> _DOCUMENT PASSAGE_:
It is of note that in our study no particular characteristics of the GPs were found to be associated with the risk of having polypharmacy, except for a slight increase in polypharmacy among GPs having more than 1,500 patients when comparing ≥ 2 vs <2 drugs. Bjerrum and Bergman [28] explored the variation in polypharmacy associated with GPs’ characteristics in Denmark, and observed that the number of different drugs prescribed was related to the workload, the number of patients listed per doctor, and the percentage of elderly patients. A cross-sectional study conducted in the Lazio Region, which includes Rome, observed that younger physicians were more likely to prescribe medications, independent of the presence of any chronic condition in their patients; furthermore, female GPs, those practicing in a group and those practicing in urban areas showed higher average drug expenditure [29]. Finally, the observed low variation of patients with polypharmacy between GPs was not surprising; “polypharmacy” itself is not to be considered as a negative nor a positive outcome, but a phenomenon strongly dependent on individual factors, such as age and comorbidities, rather than on GPs’ characteristics.

Our analyses were based on retrieval of prescriptions from the regional health service (RHS) for at least 60 days in a year (Algorithm 1) or in a period of 90 days (Algorithms 2 and 3). This and other constraints related to the availability of information imply that our study has some limitations that could affect the results. First, prescription is only a proxy of drug administration; furthermore the date of prescription and the DDDs are only a proxy of the date of starting and of the duration of therapy, respectively. Second, prescriptions from the RHS do not include all the drugs that a person takes; it is possible that in some cases subjects purchased their drugs at their own expense without reimbursement from the RHS and were therefore not recorded in the data sources considered in this study. As health care in Italy is virtually free of charge for any citizen with a chronic condition, it is possible that we are not capturing prescriptions for occasional medications or medications prescribed for minor conditions: as this is more likely to happen in wealthier citizens, this suggests that polypharmacy could be underestimated in this group and the effect of the deprivation index reduced. Furthermore, herbal and over-the-counter products were not included in the data set. A study conducted in Canada raised the question of how the inclusion of other products would affect the definition of polypharmacy; authors identified three patterns of medication usage, considering the use of ATC classified drugs alone or in addition to other products, showing that the variation can be ascribed to various socio-demographic characteristics [30]. Third, the choice of 60 days as the minimum length for treatment duration may fail to detect cases of polypharmacy of brief duration, which may be particularly at risk for side effects in acute diseases episodes. Finally, we cannot exclude that potentially interacting drugs were prescribed in different periods which were too close in time to guarantee the wash-out.

> _DATA EXTRACT_:
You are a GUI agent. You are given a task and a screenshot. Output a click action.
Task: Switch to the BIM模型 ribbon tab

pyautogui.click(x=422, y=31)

> _WORK INSTRUCTIONS_:
(1) In the passage on polypharmacy, which physicians in the Lazio Region study were more likely to prescribe medications?
(2) According to the passage on polypharmacy, what factors did Bjerrum and Bergman find the number of different drugs prescribed to be related to? List all of them.
(3) Write the next part of the passage on polypharmacy in general practice, starting after its final sentence.

> _ANSWERS FOR THIS EXERCISE_:
(1) Younger physicians were more likely to prescribe medications, regardless of whether their patients had any chronic condition.

(2)
- Workload
- Number of patients listed per doctor
- Percentage of elderly patients

(3)
In conclusion, our study highlighted that in Italy polypharmacy is an emerging public health issue with increasing prevalence, and that prevalence estimates can largely vary according to the different methods used. We propose a new algorithm which refines the definitions of time windows previously used in the computation of polypharmacy. Moreover, this study contributes to the knowledge of the determinants of polypharmacy, confirming those already known such as age and comorbidities, and exploring other socioeconomic factors related both to patients and to GPs.

Polypharmacy deserves to be further investigated in terms of appropriateness of prescriptions, potential drug-to-drug interaction, and adverse drug events. Further analyses should identify target subgroups in order to properly address prevention programs aimed at reducing unnecessary polypharmacy.

The study is partially supported by the Lazio Region within the independent drug research Program “Regional funds for the Pharmacovigilance 2008-2009”. Authors wish to thank Dr Andrea Milano for his help in revising the manuscript.